What color are a lot people who tell you not to talk about racism? That racism doesn’t exist?

It is difficult to abstain from talking about such realities when they are, in fact, your reality! It is difficult when the country you were born in enslaved people who look like you, continues to deny people who look like you yet welcomes any and every immigrant and emigrant from, incidentally, some of the most racist countries in the world because, you know, this white skin supremacy thing is global. It’s difficult when ancestors of people who enslaved your ancestors laugh at how unable you are to compete in a world that was not built to include you and that they’ve had a 400+ year head start in! It’s also difficult when you have grandparents and parents who are still alive and *were* alive when white people were really evil.

Question #3: Why is a black person able to say the word ‘nigga’ and not white people?

Answer: “Nigga” is a variation of “nigger”, a term associated with the ownership and overall dehumanization of Africans and black Americans for several hundred years BY EUROPEANS and WHITES. It is also a term that many culturally Black Americans reclaimed, remixed and recycled into lemonade as a source of bonding amongst one another.

To complicate matters, not every (culturally) “Black” American uses or is OK with the word.

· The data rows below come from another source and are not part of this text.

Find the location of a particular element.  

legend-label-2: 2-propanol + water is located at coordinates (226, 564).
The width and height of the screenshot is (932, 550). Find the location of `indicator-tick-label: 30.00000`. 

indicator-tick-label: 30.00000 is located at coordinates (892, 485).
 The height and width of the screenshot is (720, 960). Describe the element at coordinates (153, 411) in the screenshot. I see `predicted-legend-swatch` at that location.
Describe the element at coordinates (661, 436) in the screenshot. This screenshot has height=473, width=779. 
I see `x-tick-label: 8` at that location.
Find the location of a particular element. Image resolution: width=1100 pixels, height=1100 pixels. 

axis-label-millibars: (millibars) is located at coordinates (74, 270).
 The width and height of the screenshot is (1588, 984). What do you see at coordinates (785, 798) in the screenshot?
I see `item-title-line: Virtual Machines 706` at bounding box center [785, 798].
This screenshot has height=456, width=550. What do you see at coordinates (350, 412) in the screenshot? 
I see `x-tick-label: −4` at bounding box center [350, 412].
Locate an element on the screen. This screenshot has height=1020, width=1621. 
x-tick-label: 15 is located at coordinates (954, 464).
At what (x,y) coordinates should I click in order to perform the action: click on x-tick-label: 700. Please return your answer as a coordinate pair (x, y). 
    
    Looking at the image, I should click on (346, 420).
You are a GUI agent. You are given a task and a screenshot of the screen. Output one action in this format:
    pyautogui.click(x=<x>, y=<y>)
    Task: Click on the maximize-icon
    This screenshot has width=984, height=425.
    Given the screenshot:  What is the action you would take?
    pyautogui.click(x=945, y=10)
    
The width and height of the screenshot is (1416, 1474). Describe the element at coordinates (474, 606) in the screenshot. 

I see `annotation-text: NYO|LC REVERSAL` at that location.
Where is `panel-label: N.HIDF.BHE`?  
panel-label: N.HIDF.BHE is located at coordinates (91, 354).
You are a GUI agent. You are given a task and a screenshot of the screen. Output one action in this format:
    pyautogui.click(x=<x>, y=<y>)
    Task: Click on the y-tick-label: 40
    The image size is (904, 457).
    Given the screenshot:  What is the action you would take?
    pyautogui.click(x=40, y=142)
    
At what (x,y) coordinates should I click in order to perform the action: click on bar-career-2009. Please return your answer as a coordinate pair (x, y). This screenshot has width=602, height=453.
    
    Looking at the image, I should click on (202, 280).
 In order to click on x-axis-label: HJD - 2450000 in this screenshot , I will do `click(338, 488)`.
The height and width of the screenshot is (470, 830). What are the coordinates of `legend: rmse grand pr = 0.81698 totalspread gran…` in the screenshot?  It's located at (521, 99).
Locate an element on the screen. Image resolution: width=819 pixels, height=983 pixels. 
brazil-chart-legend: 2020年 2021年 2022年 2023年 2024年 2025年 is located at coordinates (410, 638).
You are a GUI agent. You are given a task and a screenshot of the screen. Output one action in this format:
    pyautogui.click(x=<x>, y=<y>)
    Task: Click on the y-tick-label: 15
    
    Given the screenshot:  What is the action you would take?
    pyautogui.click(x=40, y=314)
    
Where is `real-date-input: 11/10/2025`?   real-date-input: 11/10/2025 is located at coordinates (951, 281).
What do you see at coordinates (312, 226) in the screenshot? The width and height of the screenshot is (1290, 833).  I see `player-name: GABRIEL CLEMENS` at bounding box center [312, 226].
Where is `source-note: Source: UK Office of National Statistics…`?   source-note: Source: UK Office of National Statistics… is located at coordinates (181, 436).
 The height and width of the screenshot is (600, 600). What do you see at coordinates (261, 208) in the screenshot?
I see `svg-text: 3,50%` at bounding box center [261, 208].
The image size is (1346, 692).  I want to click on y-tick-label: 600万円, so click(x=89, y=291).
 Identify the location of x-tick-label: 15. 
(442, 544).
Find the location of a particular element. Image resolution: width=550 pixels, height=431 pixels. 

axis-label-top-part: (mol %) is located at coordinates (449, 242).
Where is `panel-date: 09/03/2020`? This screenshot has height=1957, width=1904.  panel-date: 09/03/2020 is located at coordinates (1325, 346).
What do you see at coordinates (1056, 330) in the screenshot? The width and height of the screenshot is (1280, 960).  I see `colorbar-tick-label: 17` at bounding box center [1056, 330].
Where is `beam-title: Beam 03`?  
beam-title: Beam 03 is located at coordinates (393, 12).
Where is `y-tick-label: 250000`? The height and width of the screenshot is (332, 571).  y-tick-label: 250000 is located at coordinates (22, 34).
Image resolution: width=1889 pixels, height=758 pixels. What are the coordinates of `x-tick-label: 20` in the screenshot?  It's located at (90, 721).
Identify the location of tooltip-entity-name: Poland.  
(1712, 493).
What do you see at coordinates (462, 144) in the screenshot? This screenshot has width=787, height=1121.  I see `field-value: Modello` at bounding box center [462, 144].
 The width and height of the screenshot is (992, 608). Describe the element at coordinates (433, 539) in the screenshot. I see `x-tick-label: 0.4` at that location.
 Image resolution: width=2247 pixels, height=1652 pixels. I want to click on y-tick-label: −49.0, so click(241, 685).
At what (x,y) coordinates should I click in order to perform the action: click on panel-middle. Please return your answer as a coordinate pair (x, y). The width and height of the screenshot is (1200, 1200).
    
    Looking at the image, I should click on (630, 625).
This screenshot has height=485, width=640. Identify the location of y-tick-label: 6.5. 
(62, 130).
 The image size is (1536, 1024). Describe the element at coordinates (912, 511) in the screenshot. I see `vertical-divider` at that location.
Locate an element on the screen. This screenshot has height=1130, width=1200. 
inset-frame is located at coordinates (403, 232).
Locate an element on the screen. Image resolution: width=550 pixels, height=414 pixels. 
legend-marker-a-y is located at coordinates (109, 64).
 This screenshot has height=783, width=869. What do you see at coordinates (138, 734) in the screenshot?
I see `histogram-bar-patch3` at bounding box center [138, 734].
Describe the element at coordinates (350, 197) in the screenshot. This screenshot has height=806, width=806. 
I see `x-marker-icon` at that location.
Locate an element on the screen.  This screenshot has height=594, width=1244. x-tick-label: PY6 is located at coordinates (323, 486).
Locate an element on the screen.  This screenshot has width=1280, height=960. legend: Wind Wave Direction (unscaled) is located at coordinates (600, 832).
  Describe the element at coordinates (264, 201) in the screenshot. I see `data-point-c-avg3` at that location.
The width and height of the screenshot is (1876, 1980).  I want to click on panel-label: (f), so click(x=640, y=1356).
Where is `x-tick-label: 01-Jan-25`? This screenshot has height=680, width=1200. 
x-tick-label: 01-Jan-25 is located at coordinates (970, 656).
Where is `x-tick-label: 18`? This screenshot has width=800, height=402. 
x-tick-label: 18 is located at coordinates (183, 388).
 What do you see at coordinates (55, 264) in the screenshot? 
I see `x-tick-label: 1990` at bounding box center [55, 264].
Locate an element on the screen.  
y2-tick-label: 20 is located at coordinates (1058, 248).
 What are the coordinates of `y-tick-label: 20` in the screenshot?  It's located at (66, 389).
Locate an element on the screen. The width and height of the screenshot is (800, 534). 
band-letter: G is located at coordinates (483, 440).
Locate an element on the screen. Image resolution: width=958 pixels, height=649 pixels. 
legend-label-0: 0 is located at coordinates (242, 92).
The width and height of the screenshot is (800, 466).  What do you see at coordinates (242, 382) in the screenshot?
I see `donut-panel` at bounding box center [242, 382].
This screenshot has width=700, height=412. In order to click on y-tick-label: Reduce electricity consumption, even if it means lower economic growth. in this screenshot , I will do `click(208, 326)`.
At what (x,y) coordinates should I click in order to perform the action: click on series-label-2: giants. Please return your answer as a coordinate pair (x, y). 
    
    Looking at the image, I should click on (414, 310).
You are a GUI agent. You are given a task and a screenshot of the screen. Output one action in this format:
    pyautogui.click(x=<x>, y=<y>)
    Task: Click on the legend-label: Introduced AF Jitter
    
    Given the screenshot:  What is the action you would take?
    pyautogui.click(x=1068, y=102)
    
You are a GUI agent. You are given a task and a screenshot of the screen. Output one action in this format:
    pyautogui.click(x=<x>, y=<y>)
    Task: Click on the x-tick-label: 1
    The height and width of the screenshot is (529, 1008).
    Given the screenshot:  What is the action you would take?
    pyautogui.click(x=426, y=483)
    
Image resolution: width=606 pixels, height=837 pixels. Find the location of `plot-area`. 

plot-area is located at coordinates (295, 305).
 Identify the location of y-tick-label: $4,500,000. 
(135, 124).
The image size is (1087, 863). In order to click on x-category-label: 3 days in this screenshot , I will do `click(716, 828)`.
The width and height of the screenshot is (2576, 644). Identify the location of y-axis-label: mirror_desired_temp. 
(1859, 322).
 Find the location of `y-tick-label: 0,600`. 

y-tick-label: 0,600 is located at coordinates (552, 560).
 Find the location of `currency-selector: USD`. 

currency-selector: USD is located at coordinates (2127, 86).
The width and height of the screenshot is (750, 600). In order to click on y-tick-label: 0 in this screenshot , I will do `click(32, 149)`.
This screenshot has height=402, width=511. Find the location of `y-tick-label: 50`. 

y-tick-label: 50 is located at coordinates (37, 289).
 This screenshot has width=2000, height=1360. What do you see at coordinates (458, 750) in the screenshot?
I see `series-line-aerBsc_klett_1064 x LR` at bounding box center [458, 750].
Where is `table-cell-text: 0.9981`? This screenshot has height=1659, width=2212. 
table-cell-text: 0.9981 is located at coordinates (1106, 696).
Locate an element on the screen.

Moreover and admittedly, I don’t really understand the question since it seems to imply that white people themselves don’t use the word when they do! They invented it! They also invented:

coon, sambo, pickaninny, jungle bunny, jigaboo, savage, colored, negro…

Generally, amongst culturally “Black” Americans, the word “nigga” goes far beyond looking and sounding cool.

Question #4: Why can’t we all just get along? I don’t see color.

Answer: The only people who have the right to say they don’t see color are blind people. Otherwise, you have eyeballs and the optical ability to process brown from yellow from white from whatever. WE ARE DIFFERENT! WE. LOOK. DIFFERENT. And that’s cool. However, the problem that most people have is being OK with that difference. Saying that we should all just get along and not see color is offensive to someone else’s lived experience that is not yours. It attempts to avoid and bypass hard discussion by wrapping up the items of someone else’s experience into a nice neat little box and bow and sending it with a smile to never where. As a “black” person, I don’t walk around expecting apologies and explanations from “white” people, but I also do not expect my experience to be silenced because of your discomfort.

Question #5: Why do all “black” people…?

Answer: Why do white people kill their entire families? Why do Asians and Latin Americans hold such little regard for women and the disabled? Why are Chinese people so exploitive? Why are the Irish and Italians so racist, even toward each other? Why are you assuming that the stereotypical actions of several is the case for all?

Individual “black” people are no more representative of or spokesmen for over 4 million “blacks” in America than Black Lives Matter, Al Sharpton, President Obama or BET. Bwahahaha. And that is because ALL BLACK PEOPLE ARE DIFFERENT! Seriously, it’s 2016, powered by Google. Lack of historical education about one of the most diverse countries in the world and the people in it, as well as a lack of education about a brown people that have been documented in America as early as the 1500s is getting to be more telling of you than “black” people.